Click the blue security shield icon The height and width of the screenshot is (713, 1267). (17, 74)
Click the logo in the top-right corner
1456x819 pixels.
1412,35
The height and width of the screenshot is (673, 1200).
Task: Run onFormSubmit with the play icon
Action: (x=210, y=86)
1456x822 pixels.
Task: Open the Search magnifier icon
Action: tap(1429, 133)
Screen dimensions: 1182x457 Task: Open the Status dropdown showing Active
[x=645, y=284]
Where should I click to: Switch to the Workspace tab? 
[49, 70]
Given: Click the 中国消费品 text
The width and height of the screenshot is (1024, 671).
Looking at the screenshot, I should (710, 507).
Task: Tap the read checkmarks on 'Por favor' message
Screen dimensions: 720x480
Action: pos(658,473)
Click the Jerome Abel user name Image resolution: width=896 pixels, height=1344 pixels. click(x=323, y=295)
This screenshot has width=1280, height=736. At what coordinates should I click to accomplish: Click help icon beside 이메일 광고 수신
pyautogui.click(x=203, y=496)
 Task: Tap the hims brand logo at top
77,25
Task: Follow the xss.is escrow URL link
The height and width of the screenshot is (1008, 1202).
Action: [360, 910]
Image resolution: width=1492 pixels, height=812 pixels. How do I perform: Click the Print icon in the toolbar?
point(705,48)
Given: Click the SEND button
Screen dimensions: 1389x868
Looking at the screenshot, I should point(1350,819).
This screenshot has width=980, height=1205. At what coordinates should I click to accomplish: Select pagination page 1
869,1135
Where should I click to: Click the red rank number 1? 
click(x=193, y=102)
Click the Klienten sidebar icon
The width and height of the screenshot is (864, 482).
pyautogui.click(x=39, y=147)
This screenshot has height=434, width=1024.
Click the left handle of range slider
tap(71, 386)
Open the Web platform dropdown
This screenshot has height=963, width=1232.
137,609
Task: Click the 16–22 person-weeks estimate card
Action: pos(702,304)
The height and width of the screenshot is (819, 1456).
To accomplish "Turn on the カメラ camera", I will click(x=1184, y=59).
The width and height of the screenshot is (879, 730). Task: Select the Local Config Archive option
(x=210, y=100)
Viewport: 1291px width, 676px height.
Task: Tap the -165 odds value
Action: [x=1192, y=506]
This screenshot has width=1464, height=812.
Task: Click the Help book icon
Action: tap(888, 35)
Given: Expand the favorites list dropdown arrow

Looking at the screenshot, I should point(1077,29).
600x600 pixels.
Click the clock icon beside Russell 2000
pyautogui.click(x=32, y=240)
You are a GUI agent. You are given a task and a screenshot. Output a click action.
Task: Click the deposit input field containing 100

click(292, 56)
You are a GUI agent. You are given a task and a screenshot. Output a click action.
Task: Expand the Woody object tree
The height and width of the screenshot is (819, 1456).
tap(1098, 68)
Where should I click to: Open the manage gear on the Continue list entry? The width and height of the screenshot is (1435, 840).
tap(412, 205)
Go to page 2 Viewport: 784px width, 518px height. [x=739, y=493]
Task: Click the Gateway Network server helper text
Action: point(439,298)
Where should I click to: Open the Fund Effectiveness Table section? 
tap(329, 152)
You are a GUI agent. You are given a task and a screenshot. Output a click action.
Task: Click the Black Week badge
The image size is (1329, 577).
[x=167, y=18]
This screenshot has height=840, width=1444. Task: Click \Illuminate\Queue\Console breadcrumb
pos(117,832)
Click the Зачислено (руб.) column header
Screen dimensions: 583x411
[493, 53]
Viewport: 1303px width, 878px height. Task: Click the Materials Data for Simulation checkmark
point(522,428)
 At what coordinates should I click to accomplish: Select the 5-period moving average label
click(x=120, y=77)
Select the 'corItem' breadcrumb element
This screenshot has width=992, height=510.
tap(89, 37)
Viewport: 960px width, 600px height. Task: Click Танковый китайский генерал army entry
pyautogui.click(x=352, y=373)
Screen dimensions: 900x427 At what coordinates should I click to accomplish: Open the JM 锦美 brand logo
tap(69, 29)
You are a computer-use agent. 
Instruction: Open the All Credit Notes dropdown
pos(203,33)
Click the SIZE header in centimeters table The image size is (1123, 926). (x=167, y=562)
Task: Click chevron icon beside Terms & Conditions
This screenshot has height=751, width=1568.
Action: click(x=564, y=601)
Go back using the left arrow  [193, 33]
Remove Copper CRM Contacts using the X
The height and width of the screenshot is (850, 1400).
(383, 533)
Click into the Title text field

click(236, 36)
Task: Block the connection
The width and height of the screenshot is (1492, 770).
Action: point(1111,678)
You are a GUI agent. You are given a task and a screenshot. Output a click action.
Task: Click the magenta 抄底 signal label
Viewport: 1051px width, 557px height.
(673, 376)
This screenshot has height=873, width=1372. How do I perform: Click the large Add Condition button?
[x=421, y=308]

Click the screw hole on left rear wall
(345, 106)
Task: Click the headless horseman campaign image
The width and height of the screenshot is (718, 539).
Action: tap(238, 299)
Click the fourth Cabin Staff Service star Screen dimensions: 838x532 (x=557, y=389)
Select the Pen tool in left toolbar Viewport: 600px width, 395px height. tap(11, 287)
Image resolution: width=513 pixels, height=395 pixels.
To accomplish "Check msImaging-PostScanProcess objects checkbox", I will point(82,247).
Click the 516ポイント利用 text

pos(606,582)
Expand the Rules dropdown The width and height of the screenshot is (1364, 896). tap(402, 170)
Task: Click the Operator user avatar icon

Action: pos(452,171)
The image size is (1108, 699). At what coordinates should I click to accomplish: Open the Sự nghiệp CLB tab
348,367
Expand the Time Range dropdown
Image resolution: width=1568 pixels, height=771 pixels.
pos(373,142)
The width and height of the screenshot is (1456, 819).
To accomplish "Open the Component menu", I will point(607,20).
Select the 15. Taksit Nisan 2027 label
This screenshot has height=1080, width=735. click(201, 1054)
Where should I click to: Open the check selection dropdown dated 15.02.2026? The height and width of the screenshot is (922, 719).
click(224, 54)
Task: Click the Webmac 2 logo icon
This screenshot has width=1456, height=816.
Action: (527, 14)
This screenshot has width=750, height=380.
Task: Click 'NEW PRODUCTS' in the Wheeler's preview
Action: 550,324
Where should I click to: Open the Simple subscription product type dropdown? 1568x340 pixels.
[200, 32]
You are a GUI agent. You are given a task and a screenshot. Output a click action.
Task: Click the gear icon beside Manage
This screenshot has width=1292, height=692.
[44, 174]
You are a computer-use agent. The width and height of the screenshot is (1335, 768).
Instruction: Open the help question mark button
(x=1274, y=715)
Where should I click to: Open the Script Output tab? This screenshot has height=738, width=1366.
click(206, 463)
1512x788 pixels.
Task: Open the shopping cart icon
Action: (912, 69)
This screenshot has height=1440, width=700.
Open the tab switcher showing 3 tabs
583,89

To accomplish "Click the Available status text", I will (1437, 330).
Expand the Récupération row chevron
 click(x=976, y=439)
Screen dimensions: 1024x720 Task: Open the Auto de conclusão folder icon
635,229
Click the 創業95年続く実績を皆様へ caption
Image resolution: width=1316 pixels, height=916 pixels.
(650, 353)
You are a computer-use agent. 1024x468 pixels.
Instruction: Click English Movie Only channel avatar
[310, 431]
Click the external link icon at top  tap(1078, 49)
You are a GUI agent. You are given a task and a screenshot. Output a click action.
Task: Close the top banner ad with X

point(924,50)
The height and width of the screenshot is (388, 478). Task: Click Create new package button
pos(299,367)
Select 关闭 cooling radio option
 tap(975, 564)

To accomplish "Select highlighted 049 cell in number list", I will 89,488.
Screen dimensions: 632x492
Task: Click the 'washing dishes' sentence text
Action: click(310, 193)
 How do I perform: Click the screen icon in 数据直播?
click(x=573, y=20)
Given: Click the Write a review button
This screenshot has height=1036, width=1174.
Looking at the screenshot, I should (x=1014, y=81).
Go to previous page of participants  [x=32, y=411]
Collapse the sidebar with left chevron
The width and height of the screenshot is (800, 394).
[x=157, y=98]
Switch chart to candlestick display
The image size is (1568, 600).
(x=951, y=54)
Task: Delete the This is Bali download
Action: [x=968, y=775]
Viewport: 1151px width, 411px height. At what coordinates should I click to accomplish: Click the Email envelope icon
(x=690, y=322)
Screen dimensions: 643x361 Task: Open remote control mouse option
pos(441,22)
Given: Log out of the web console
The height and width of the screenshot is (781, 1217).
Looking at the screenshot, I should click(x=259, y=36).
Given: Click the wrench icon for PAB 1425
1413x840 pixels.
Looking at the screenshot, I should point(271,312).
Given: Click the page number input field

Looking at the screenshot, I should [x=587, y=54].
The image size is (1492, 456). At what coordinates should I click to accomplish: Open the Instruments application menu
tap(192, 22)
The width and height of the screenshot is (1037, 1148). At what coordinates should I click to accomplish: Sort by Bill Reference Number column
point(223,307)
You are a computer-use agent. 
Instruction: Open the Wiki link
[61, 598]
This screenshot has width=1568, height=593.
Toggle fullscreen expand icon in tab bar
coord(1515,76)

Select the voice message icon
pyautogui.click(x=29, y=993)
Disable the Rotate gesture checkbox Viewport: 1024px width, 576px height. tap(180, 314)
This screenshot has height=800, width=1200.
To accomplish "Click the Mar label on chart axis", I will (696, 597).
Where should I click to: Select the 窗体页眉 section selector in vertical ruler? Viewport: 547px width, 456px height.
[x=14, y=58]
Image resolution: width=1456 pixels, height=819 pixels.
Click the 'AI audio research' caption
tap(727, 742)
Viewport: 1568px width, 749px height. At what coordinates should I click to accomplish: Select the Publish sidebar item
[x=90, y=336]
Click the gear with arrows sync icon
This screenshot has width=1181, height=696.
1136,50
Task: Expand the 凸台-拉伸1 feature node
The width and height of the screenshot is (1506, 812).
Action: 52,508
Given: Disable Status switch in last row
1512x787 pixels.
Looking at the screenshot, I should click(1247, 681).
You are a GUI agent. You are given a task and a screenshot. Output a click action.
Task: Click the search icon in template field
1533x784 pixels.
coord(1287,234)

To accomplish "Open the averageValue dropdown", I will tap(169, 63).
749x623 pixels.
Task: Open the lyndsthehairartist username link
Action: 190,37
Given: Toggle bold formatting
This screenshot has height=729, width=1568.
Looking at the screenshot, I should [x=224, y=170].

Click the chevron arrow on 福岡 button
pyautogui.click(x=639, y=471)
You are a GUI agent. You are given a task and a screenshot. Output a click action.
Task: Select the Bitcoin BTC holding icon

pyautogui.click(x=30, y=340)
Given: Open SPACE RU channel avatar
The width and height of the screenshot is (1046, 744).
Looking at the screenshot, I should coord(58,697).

#### AIM:
Reproduce verbatim the items from the line containing "Expand the Time Range dropdown" through the line containing "Action: 550,324", including both of those lines.

#### RESULT OF THE EXERCISE:
Expand the Time Range dropdown
Image resolution: width=1568 pixels, height=771 pixels.
pos(373,142)
The width and height of the screenshot is (1456, 819).
To accomplish "Open the Component menu", I will point(607,20).
Select the 15. Taksit Nisan 2027 label
This screenshot has height=1080, width=735. click(201, 1054)
Where should I click to: Open the check selection dropdown dated 15.02.2026? The height and width of the screenshot is (922, 719).
click(224, 54)
Task: Click the Webmac 2 logo icon
This screenshot has width=1456, height=816.
Action: (527, 14)
This screenshot has width=750, height=380.
Task: Click 'NEW PRODUCTS' in the Wheeler's preview
Action: 550,324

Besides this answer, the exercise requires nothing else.